Technological development has led thoracic surgery to a deep revolution in terms of minimally invasive techniques. This resulted in a reduction of the dimensions of the surgical access and a consequent reduction of the duration of the post-operative hospitalization and of its psycho-physical impact on the patient.
In fact, in the past, thoracic surgery was included among the most painful surgeries, characterized by long post-operative hospitalizations (7–10 days) and weighty therapies based on poly-pharmacological schemes of pain-killers. In the last years, we have moved on to a less invasive approach, with video-assisted surgery based on three, two or only one trans-thoracic accesses.
Thoracic surgery performed with a minimally invasive “uniportal video-assisted thoracic surgery” (U-VATS) technique is one of the most innovative procedures and permits to perform the entire surgery using a single muscular-sparing incision of 3–4 cm (1).

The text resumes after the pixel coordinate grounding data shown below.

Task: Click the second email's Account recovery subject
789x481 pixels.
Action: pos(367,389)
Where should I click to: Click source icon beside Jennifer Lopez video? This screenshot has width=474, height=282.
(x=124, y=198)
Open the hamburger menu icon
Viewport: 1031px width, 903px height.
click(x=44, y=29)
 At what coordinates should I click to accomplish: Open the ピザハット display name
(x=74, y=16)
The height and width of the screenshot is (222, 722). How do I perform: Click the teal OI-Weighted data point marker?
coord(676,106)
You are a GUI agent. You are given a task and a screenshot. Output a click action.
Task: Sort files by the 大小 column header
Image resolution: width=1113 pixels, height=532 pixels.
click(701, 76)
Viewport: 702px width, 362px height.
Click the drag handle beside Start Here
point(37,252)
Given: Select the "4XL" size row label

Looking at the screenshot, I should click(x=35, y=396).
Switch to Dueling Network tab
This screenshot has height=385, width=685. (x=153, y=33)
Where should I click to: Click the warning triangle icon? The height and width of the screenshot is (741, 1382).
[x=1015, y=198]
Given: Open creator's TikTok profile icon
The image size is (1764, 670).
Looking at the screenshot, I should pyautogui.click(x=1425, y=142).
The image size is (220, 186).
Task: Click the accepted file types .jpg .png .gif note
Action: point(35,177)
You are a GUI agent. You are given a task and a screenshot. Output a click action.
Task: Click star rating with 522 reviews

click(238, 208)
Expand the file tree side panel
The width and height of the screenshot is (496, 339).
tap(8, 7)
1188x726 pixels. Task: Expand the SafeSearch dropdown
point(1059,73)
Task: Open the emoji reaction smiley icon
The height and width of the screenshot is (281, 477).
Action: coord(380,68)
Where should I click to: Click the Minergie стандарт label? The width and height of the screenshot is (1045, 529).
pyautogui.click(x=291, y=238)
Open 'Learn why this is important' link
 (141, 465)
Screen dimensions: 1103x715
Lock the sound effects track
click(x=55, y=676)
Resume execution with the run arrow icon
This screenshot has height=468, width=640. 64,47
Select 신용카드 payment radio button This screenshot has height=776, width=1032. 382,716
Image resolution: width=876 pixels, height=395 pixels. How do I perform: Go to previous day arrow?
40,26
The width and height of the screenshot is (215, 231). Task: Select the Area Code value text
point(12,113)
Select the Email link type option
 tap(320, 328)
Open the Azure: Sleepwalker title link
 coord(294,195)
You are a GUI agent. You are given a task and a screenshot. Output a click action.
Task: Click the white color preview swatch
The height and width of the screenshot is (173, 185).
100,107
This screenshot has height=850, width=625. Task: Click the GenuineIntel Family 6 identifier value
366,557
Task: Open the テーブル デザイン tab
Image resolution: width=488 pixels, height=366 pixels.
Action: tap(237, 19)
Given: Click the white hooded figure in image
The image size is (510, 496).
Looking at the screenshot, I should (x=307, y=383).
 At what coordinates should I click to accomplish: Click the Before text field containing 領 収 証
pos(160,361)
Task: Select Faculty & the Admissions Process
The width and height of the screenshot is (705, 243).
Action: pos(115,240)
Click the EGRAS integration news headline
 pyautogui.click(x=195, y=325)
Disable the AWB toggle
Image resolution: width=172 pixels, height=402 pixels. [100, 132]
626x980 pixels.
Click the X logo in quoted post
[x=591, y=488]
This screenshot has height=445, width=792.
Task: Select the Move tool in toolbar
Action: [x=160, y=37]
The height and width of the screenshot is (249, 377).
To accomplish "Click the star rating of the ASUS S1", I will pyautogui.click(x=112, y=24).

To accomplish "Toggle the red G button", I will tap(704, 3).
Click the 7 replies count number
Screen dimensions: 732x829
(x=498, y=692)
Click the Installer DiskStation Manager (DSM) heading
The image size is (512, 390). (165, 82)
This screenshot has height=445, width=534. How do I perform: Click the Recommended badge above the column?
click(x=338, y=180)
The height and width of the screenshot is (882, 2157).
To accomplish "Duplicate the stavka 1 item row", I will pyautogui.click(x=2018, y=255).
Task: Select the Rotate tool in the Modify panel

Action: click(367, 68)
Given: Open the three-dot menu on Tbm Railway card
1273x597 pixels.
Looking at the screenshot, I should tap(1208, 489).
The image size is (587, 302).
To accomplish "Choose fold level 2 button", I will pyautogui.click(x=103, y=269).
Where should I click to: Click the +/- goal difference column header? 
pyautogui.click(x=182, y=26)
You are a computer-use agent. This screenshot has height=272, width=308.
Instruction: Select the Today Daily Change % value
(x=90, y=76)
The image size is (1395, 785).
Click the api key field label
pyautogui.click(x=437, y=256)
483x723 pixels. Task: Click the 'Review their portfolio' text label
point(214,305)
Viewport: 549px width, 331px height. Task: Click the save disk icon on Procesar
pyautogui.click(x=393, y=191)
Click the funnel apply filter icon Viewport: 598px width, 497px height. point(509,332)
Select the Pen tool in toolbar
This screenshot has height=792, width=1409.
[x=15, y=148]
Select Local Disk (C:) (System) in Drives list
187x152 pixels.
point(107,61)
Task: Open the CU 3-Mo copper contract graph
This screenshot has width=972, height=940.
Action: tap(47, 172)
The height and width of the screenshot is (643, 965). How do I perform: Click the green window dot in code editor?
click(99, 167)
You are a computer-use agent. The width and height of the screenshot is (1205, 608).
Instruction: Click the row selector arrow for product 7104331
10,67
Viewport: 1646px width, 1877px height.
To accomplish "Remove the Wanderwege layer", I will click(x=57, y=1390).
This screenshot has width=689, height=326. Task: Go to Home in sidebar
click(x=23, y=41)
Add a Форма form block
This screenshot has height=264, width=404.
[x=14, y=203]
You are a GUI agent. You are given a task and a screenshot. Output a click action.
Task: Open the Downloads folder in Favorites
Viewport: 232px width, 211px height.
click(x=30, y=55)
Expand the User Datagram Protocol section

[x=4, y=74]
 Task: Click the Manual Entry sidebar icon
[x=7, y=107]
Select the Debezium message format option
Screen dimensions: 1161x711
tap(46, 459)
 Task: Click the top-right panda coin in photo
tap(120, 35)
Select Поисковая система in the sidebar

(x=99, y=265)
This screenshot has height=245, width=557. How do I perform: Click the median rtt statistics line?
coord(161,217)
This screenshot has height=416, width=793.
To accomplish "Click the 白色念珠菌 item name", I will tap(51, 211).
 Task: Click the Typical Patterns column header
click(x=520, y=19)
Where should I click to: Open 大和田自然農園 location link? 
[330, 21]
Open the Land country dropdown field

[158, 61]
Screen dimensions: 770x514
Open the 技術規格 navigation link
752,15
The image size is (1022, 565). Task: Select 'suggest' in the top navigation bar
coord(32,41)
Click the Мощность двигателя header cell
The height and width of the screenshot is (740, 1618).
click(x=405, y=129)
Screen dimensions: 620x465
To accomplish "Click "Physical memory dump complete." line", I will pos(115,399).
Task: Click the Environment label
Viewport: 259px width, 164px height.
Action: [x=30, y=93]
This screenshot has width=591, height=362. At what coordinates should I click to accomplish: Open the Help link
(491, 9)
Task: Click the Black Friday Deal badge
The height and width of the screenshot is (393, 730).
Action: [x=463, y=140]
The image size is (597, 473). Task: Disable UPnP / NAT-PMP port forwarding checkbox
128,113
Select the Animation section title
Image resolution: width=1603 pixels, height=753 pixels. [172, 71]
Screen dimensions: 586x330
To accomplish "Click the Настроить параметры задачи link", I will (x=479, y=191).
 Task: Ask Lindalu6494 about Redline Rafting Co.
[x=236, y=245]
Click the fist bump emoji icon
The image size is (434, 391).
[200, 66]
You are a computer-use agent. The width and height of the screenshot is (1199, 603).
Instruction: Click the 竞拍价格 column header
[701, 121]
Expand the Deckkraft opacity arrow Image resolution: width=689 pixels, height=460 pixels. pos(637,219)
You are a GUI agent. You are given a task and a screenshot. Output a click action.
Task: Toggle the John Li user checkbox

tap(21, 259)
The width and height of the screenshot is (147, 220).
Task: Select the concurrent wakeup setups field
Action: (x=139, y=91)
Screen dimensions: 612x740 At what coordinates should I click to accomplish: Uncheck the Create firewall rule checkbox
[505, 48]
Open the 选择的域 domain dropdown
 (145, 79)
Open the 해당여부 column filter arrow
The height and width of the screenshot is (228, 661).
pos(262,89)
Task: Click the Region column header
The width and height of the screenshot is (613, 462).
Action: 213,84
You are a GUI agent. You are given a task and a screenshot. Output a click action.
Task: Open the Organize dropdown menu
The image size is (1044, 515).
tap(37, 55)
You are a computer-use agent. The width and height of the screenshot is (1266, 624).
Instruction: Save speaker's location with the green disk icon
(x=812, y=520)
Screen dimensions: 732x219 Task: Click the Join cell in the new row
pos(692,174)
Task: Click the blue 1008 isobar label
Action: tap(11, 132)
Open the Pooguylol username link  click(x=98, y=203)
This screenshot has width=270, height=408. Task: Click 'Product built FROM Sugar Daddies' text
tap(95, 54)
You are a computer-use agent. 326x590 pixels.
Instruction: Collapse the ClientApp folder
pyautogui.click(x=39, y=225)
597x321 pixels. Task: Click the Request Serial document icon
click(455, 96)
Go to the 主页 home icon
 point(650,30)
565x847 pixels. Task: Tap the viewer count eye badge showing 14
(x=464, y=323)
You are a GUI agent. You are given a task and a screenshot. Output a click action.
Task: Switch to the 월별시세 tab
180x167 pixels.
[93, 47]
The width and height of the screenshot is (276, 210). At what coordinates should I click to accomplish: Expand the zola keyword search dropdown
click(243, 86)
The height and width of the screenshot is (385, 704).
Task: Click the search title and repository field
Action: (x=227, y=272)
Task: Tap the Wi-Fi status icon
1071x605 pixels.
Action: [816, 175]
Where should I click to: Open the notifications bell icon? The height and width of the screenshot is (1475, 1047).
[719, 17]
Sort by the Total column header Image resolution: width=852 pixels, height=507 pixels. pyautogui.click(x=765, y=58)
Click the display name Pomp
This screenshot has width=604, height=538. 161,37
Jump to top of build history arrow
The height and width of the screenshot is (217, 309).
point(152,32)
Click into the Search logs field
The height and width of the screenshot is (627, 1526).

This technique allows an important reduction of post-operative pain in comparison to a thoracotomy, but it doesn’t avoid it (2) completely. Therefore, management of post-operative pain remains a fundamental theme in thoracic surgery: there is a common use of intravenous systemic pain killers and other different antalgic techniques aiming at blocking the painful transmission of the operated hemithorax. These techniques, though, sometimes bring on many side effects and, for this reason, need to be carried out by well-trained specialists (3,4).
This issue has led to a research for alternative techniques: in 2013, Blanco et al. described the “serratus plane block” (SPB) (5). In the following years, other articles described the efficacy of the same technique associated with mini-invasive thoracic surgery with multiple accesses (6,7).
We report our preliminary experience about the application of the “SPB”, for the first time in U-VATS surgery.
We present clinical data of 44 patients who underwent elective U-VATS surgery and subsequent post-surgical pain treatment through “SPB” between March 2018 and December 2018 at the Department of Thoracic Surgery of Fondazione Policlinico Universitario “A. Gemelli” IRCCS (Rome, Italy).
To minimize confounding factors in the evaluation of analgesic efficacy, we involved patients not presenting the characteristics summarized in Table 1.
The preoperative routine (blood tests, ECG, respiratory function test) was performed on all patients. Prior to surgery, visual analog pain scale (VAS) was submitted to all patients: “0” corresponded to no pain and “10” to the worst possible pain.
The surgical procedure
Thoracic surgery was performed through a minimally invasive “U-VATS” technique using a single muscular-sparing incision of 3–4 cm at the 5th intercostal space on the mid-anterior axillary line, without costal divarication. In this technique, a wound protector facilitates the introduction of thoracoscopic instruments and preserves the intercostal nerve from the continuous stress of surgery.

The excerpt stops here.